まだダンスは微妙だが、やっぱり声がいい。
「先見の明ってーの? 堀さん、結構その辺の勘が怖いくらい当たるからさ。俺も、今まで何回鳥肌立ったか」
志麻が言って、ビールを煽る。
「あの人がコレって引き当てたモノとかってさ、最初は全然有り得ないんだよね」
「有り得ないって?」
「普通は、誰も見向きもしないモノってゆーか。どこにでもありそうなモノとか事象とか、そーゆーのを拾ってくるんだよ、何の気なしに」
「で、それがいつの間にか世間に広まって、って?」
「あの人が噛むとね。そーなる」
ちょっとだけ、ジェラ。
鹿倉だけじゃなくて、志麻さんも。堀のことを手放しに誉めるから。
自分では追いつけない人だから、悔しいけど、ただ見てることしかできない。
チリチリ、と鈴の音がしてソラが寄って来た。
田村の足元でぺたん、と寝転んで寛ぎ始める。
「あ、そういや忘れてた。

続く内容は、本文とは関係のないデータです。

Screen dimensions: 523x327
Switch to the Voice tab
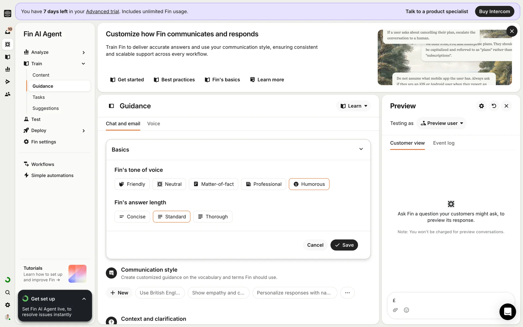[154, 124]
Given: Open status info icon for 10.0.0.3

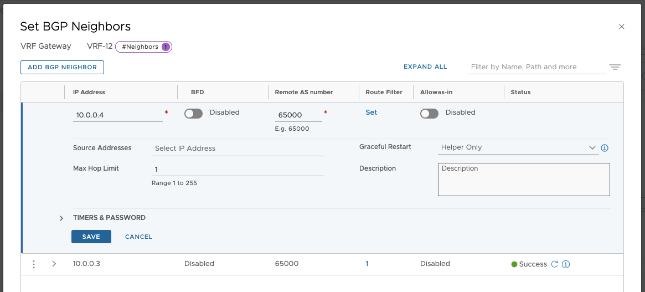Looking at the screenshot, I should 566,264.
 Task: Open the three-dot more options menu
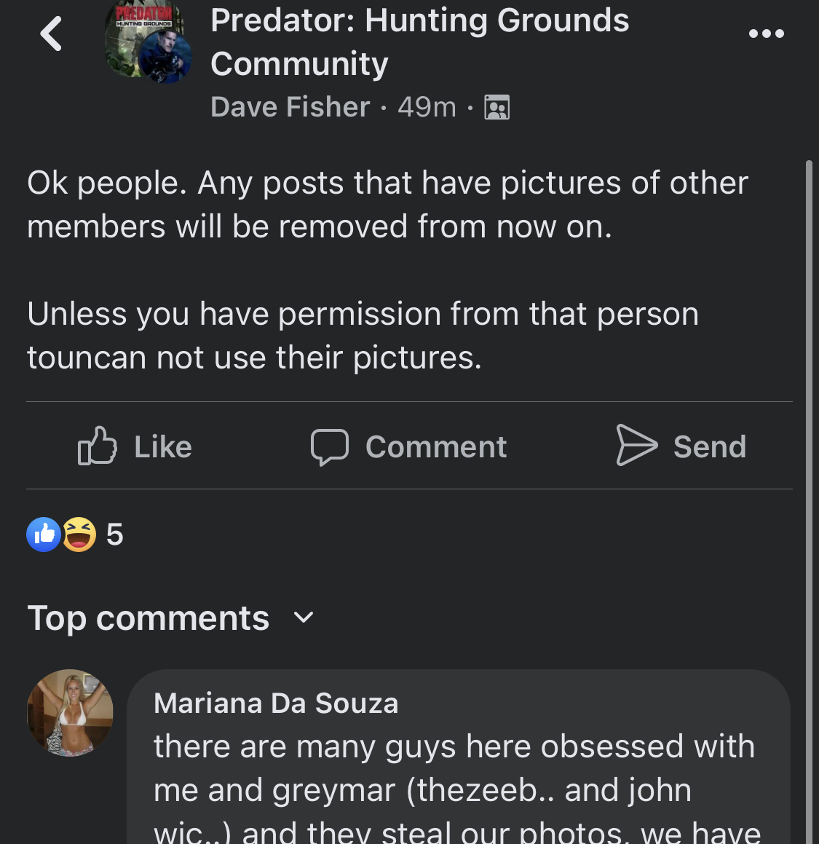[x=767, y=33]
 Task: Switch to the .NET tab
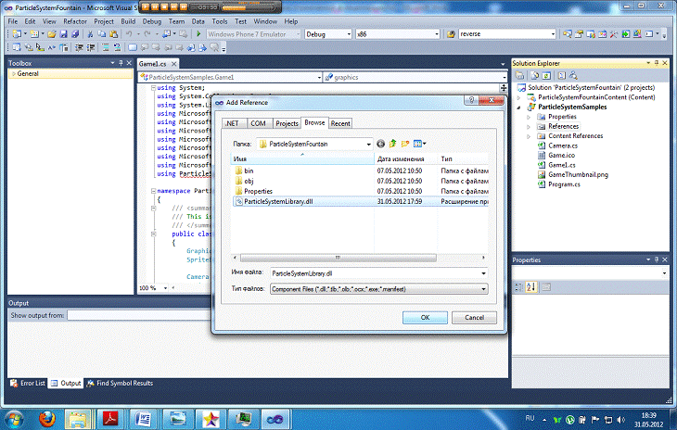(x=232, y=122)
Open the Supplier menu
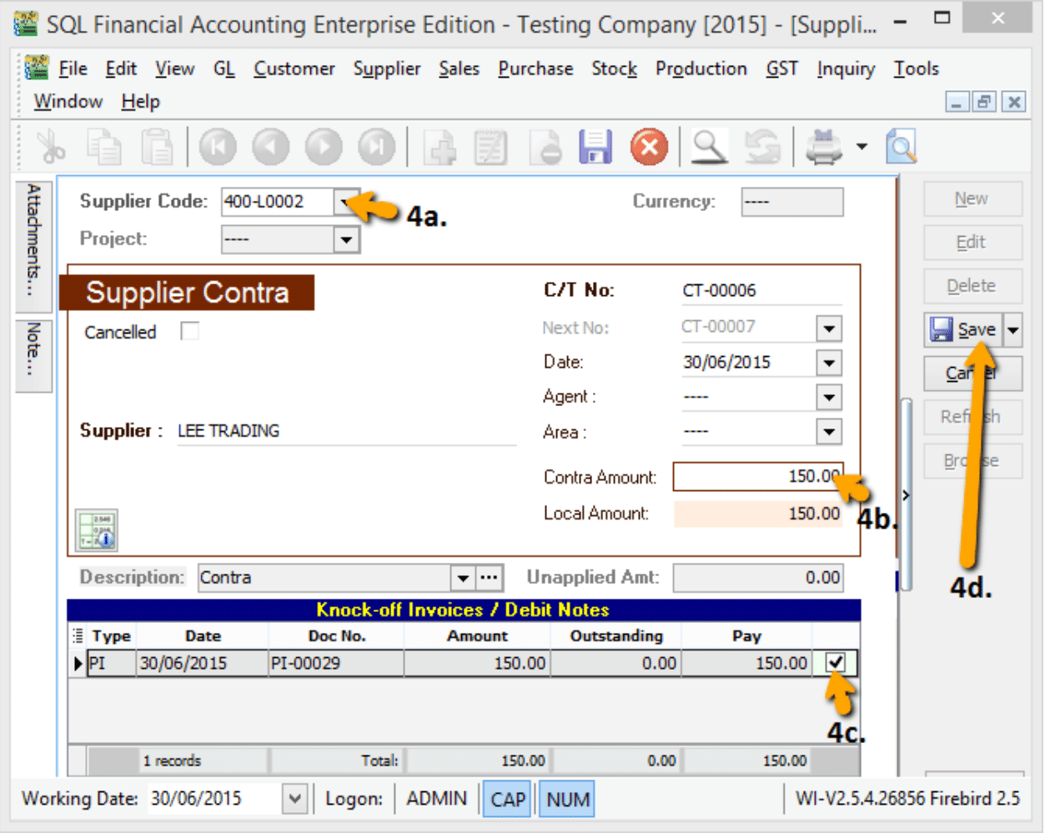The height and width of the screenshot is (833, 1045). point(386,68)
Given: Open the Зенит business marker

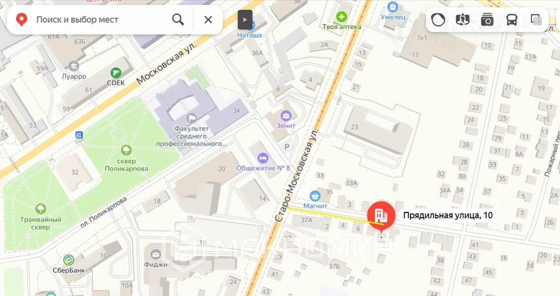Looking at the screenshot, I should tap(286, 116).
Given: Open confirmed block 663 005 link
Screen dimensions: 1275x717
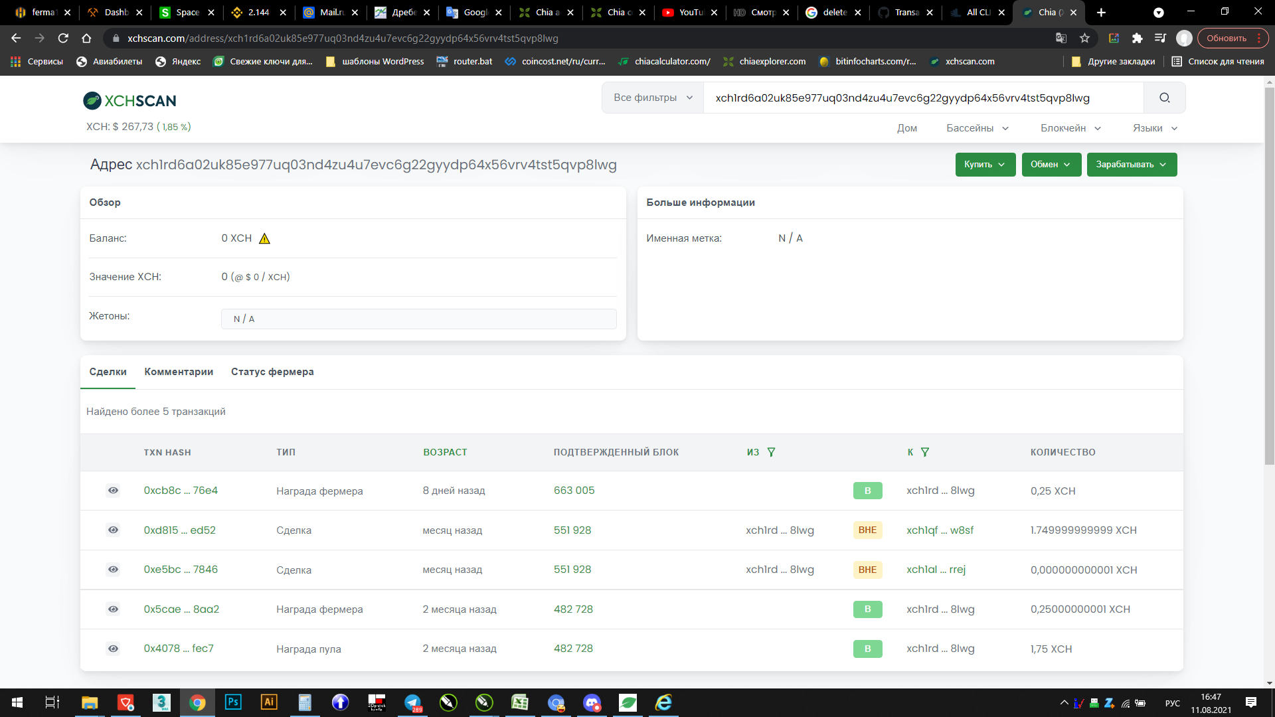Looking at the screenshot, I should pyautogui.click(x=574, y=491).
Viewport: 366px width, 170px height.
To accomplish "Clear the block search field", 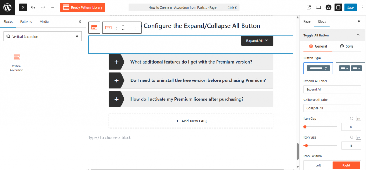I will pyautogui.click(x=77, y=36).
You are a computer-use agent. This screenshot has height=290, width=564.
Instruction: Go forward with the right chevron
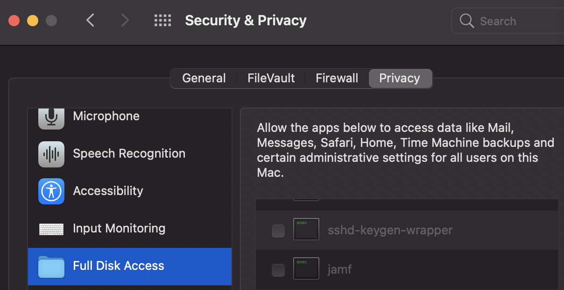tap(125, 20)
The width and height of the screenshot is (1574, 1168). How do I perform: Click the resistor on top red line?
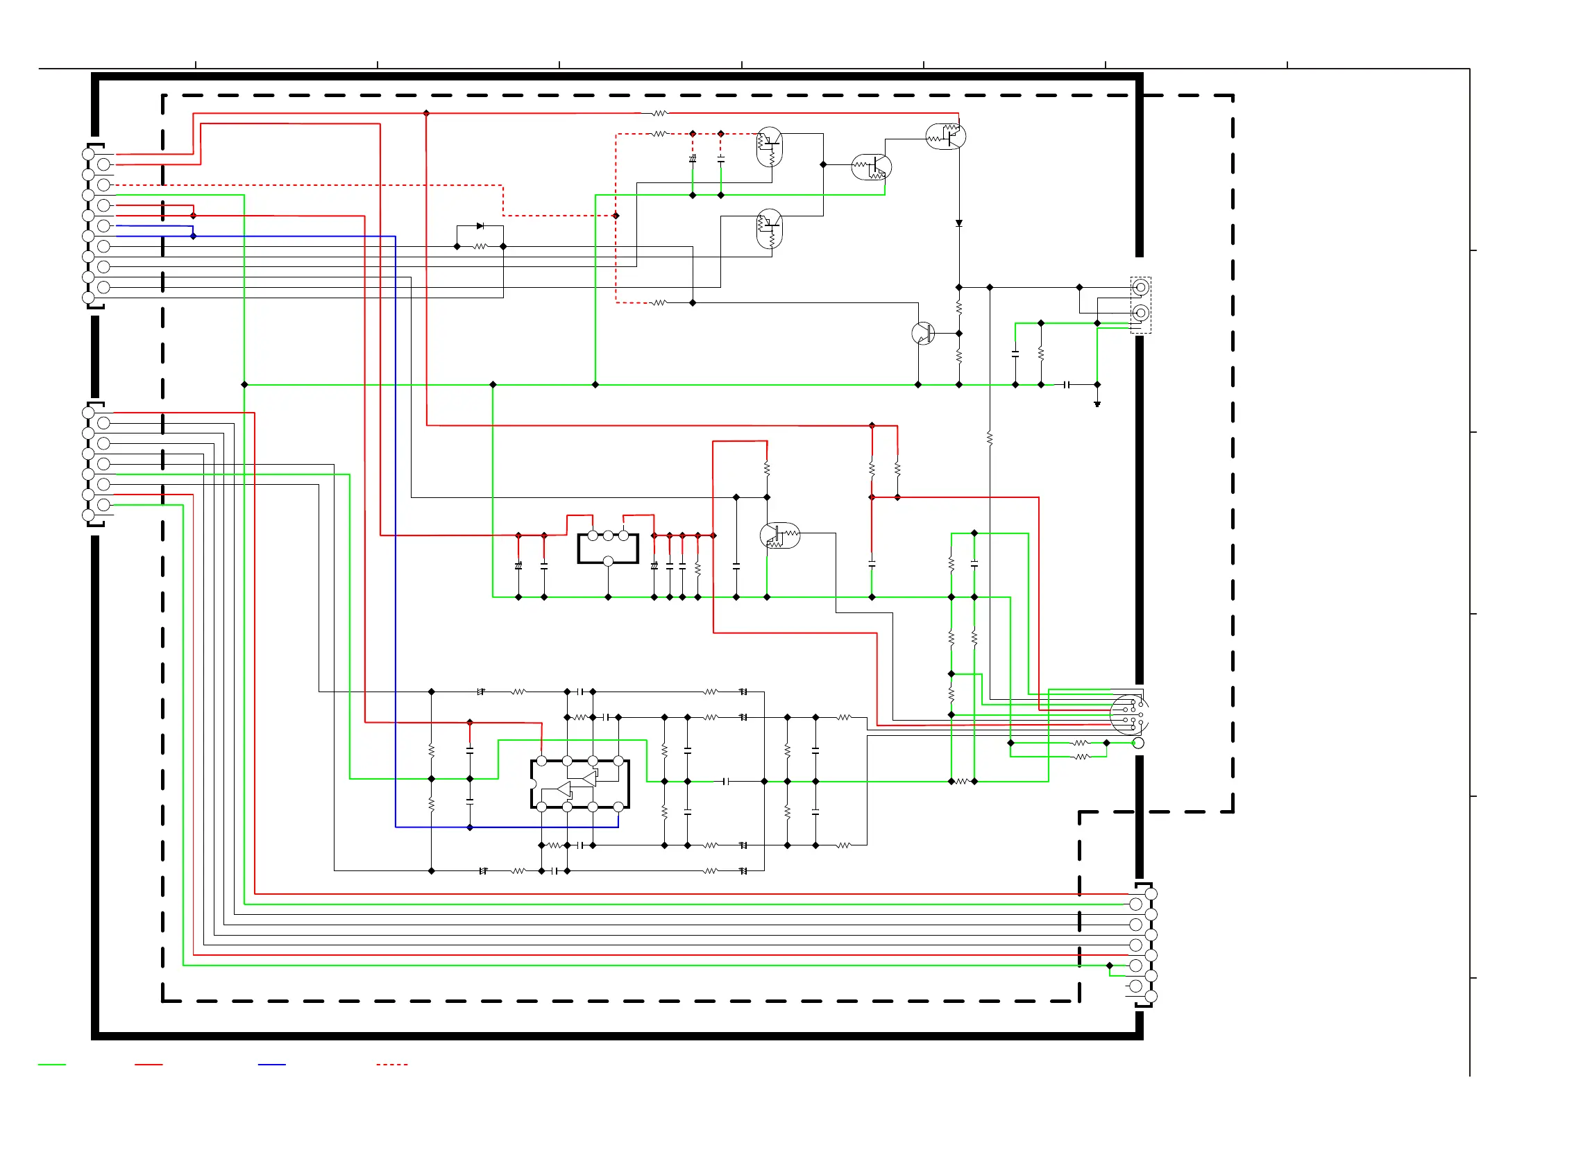[659, 113]
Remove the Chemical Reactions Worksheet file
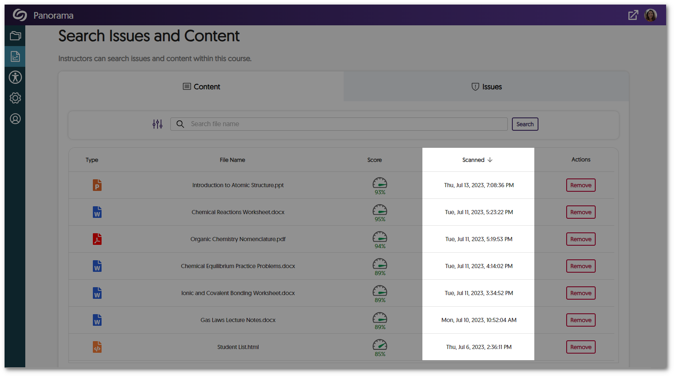674x376 pixels. click(580, 212)
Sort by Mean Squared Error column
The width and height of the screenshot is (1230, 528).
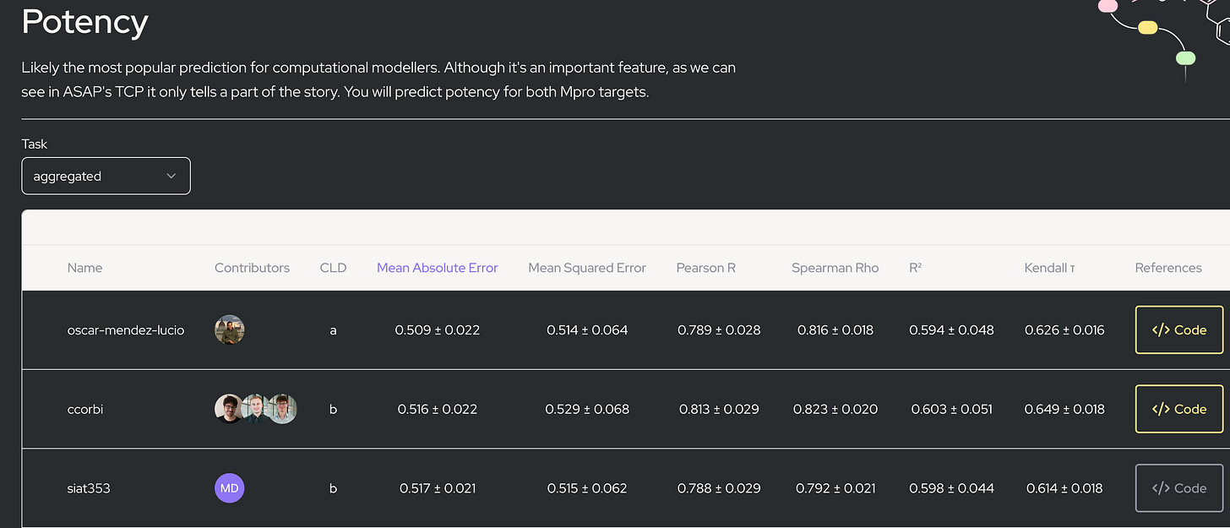tap(586, 268)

田村に渡そうと思ってた資料があったんだった」
志麻が立ち上がり、ローテーブルに呑んでいた缶を置いた。
そして足元にいたソラを避けようとして。
「あっ!」
バランスを崩した志麻が、ソファに田村を押し倒すことになり。
田村の顔の真横に両手をついて辛うじて体重を支えているけれど、その場所が柔らかいから鼻先がぶつかるくらいに顔が近付く。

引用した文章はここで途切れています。